▶ **Written request**: Reproduce every one of the items below word for word, leaving out the pictures.

[start Material to process]

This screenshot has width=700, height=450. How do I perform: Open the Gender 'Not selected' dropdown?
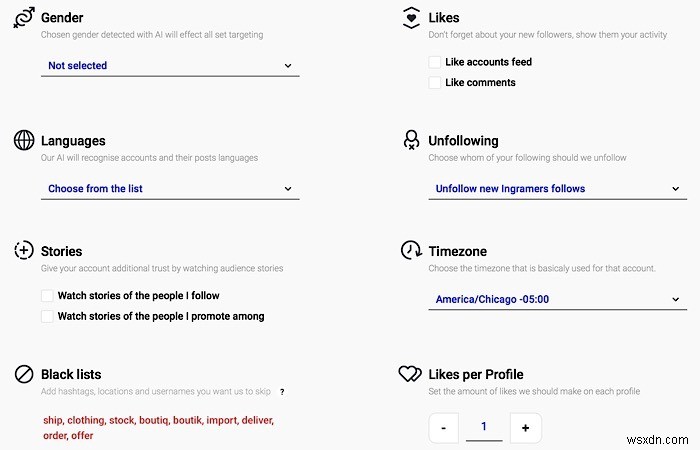click(171, 66)
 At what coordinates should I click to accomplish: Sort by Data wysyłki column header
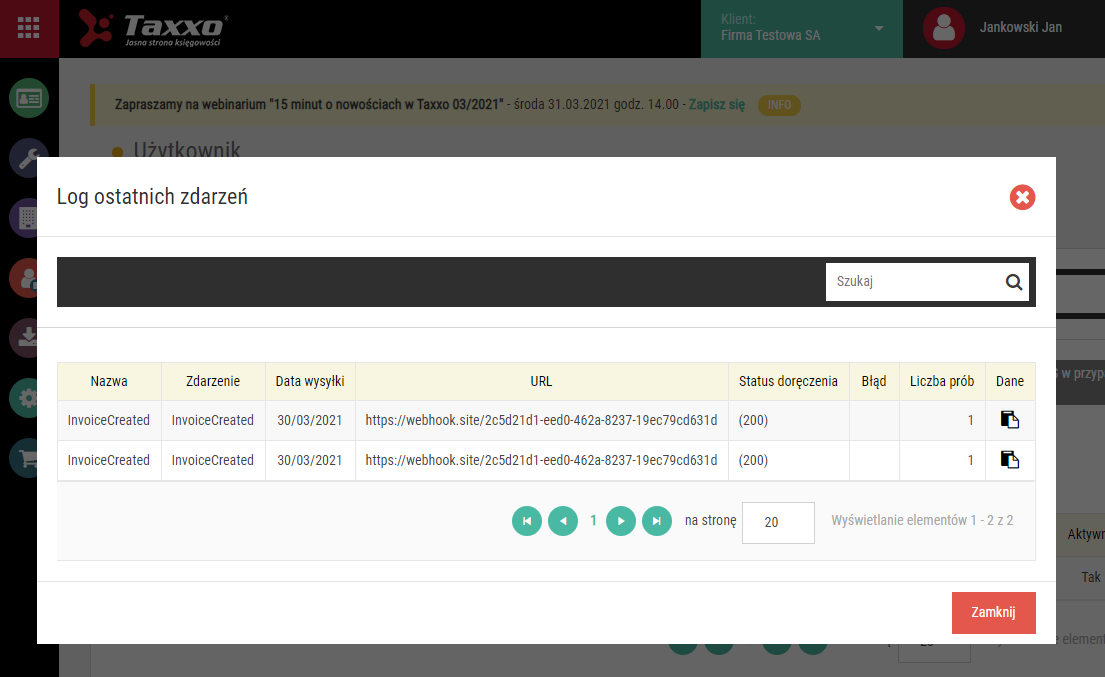pos(310,381)
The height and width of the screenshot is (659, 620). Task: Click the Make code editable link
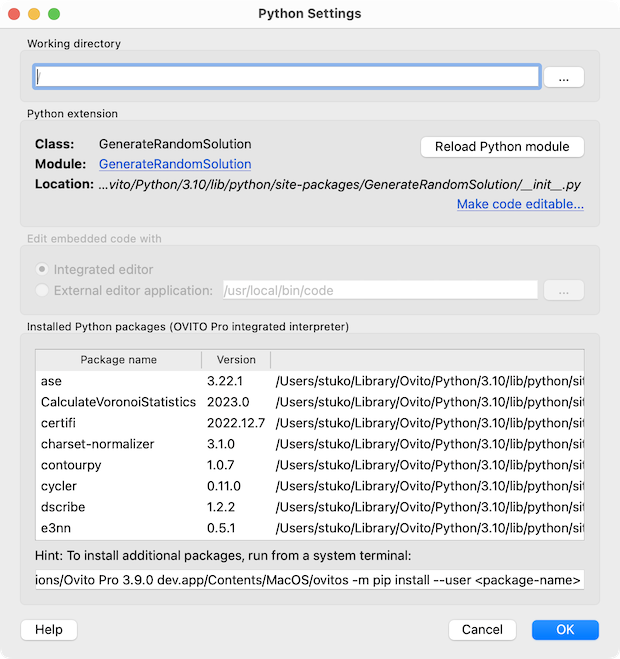520,204
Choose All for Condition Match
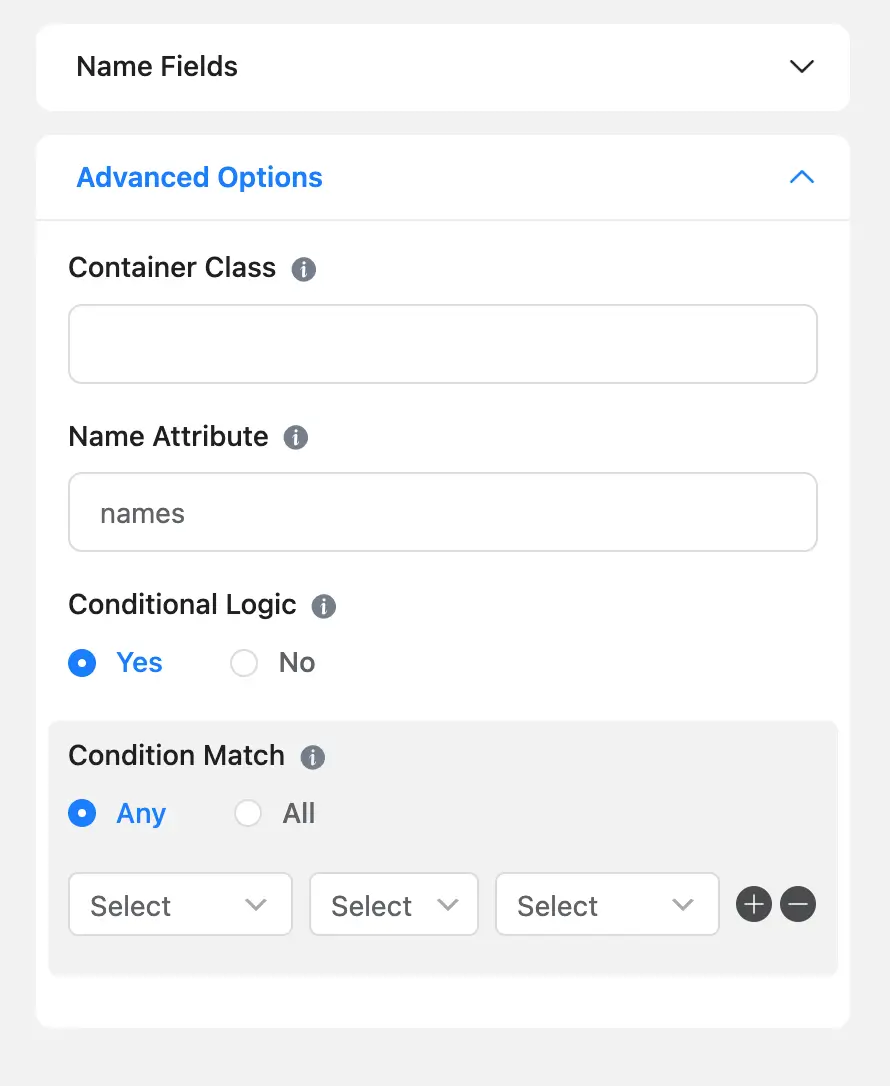Image resolution: width=890 pixels, height=1086 pixels. 247,813
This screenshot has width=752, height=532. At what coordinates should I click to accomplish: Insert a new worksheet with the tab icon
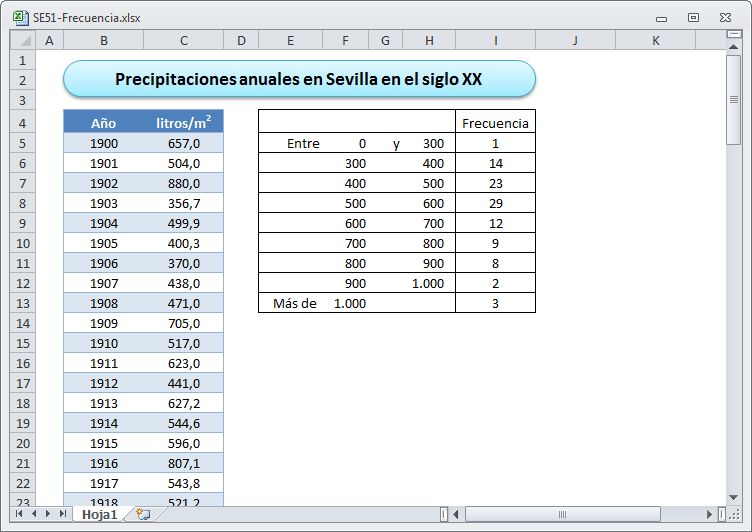click(x=143, y=514)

[end Material to process]

▶ **Problem solution**:
This screenshot has width=700, height=450. How do I perform: Open the Gender 'Not selected' dropdown?
click(171, 66)
 At what coordinates should I click to accomplish: Sort by Data wysyłki column header
pos(310,381)
The height and width of the screenshot is (659, 620). Task: Click the Make code editable link
520,204
Choose All for Condition Match
Image resolution: width=890 pixels, height=1086 pixels. 247,813
This screenshot has width=752, height=532. At what coordinates should I click to accomplish: Insert a new worksheet with the tab icon
click(x=143, y=514)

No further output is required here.